* **Exercise description**:
Write the next part of the forum thread about identifying a cat's breed, starting right after its last line.

* **Exercise passage**:
- Opening Delimiter -
# Help Identify breed please



## Dypak (Nov 12, 2013)

So, I found pictures of this particular cat that I instantly fell in love with and would love to have as a forever friend. Can anyone tell me what breed of cat this is? Links below:

http://i1308.photobucket.com/albums/s605/Dypak/kitty3_zps37954a41.jpg

http://i1308.photobucket.com/albums/s605/Dypak/kitty2_zpsa5c25408.jpg

http://i1308.photobucket.com/albums/s605/Dypak/kitty3_zps37954a41.jpg

Thanks!


----------



## Shybail (Nov 1, 2013)

Just looks like a domestic short hair to me like the cat on top of this forum far left. Unless you had some more pictures of back markings and such it's not easy for me to tell. Maybe someone else would know otherwise


----------



## Dypak (Nov 12, 2013)

Looks like I double posted one of the links and forgot to include this one.

http://i1308.photobucket.com/albums/s605/Dypak/kitty1_zps7c8bb616.jpg

Sorry, I couldn't find any pictures that had the back markings that looked close to these pictures.

I thought maybe a silver tabby shorthair, but I don't know if that's a true breed or not.


----------



## 10cats2dogs (Jun 16, 2013)

Absolutely adorable!!
Whatever the "Breed"!!!


----------



## Shybail (Nov 1, 2013)

Well shorthair you would probably mean domestic shorthair as the cat type. Silver tabby would just be the coloring. You can do a search and check the images for silver tabby. Most are not like the one you show. But searching the color may lead you somewhere to maybe a short hair breed mostly in that color or I think it may take a while to find it.


----------



## kittiesmom (Aug 27, 2013)

What a cutie, whatever he/she is if you fell in love its the one for you.


----------



## Dypak (Nov 12, 2013)

Thanks everyone.



Shybail said:


> Well shorthair you would probably mean domestic shorthair as the cat type. Silver tabby would just be the coloring. You can do a search and check the images for silver tabby. Most are not like the one you show. But searching the color may lead you somewhere to maybe a short hair breed mostly in that color or I think it may take a while to find it.


I tried doing that and I ended up with a lot of cats that have a very dark pattern. I'll keep searching (even tried white tabby, but that pulled up more that were not what I'm looking for).

I appreciate your help, and if anyone does recognize the breed, please let me know.

Thanks!


----------



## Carmel (Nov 23, 2010)
- Closing Delimiter -
* **Data section**:
- Opening Delimiter -
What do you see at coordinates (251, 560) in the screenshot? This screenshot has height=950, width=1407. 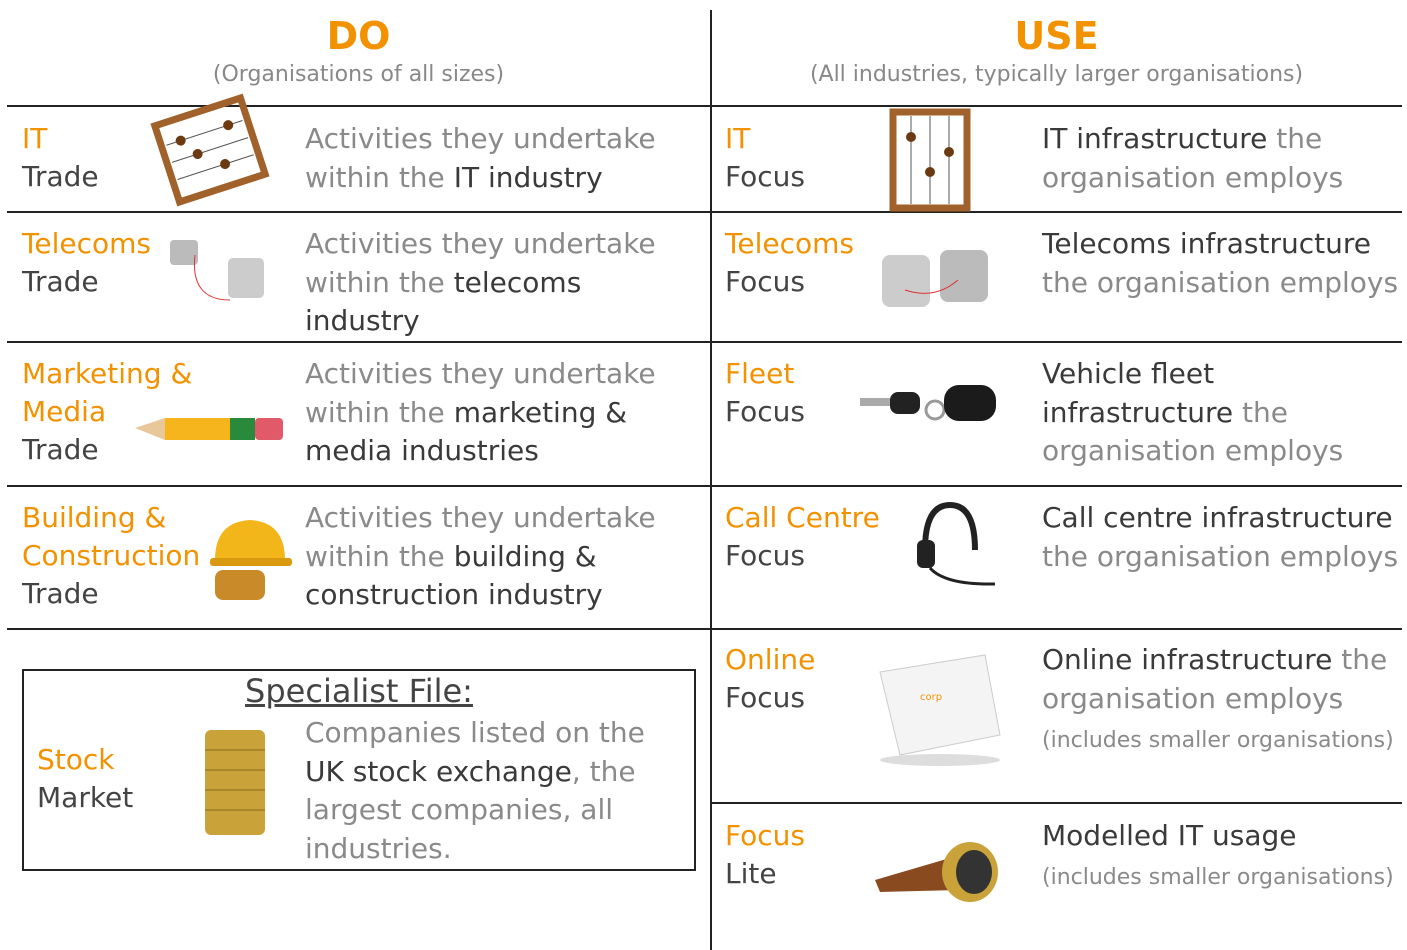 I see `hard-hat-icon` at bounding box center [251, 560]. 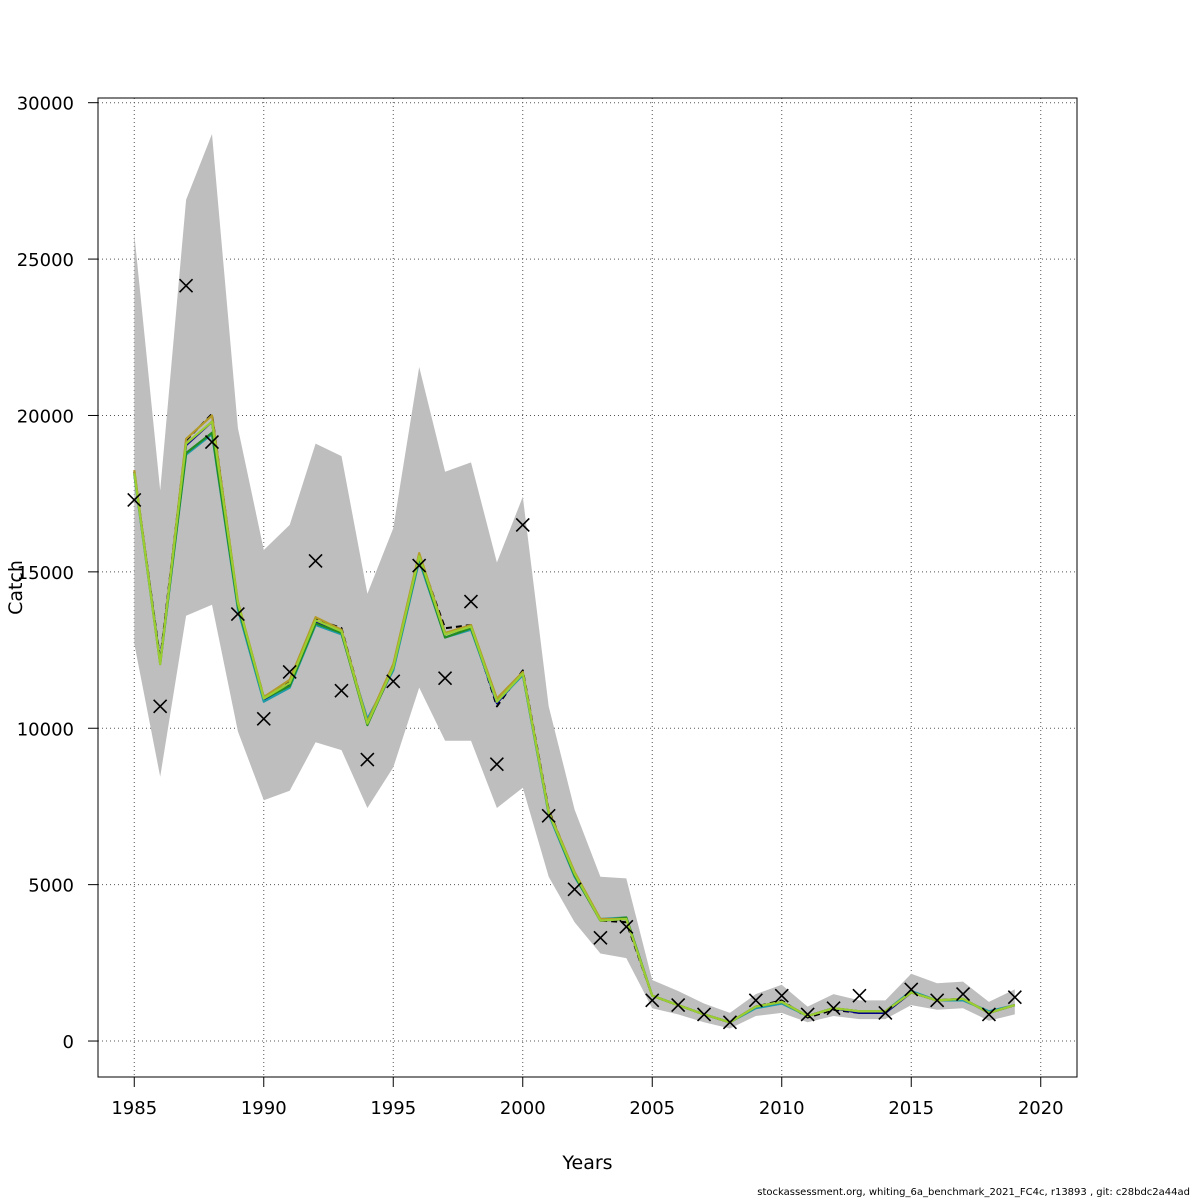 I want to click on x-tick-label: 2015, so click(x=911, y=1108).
- Closing Delimiter -
* **Your response**:
Most cats aren't any breed, they are just a domestic shorthair... cats breeds make up like 5% of the entire cat population and also every single coloring and shape and size can be found is the cats on the street. The way cat breeds work is pretty much reverse from dogs, they don't descend from long lines of cat breeds. Many cat breeds are less than 100 years old, and they only started by someone picking up an interesting looking cat off the street and breeding it, or by modifying already established cat breeds... all cats come from domestic shorthairs (cats of unknown origin), not the other way around.

The cat looks like a silver tabby kitten. That it's coat color... not breed. Because we can't see the side I can't determine if it's spotted, mackerel or classic. But there's no shortage of cats in shelters that look just like it.


----------



## CatMonkeys (Sep 27, 2012)

What a cutie you've got there! That last picture looks like a perfect holiday card. 


Sent from Petguide.com Free App


----------



## catloverami (Jul 5, 2010)

Possibly _Silver Tabby American Shorthair_. If the striping on it's sides is like a tiger then it's a Silver Mackerel Tabby, compared to the ones in these pics which are the Classic (or sometimes called "blotched") Tabby pattern with the bull's eye and circular striping on the sides.

Breed Profile: The American Shorthair


----------



## TinyPaws (Jun 23, 2013)

British shorthair silver tabbies?


----------



## franri (Jul 19, 2013)

my cats are all the most common breed - lazy.


----------



## Venusworld21 (Oct 23, 2012)

franri said:


> my cats are all the most common breed - lazy.


Lol! I've got some exceptional specimens of THAT breed!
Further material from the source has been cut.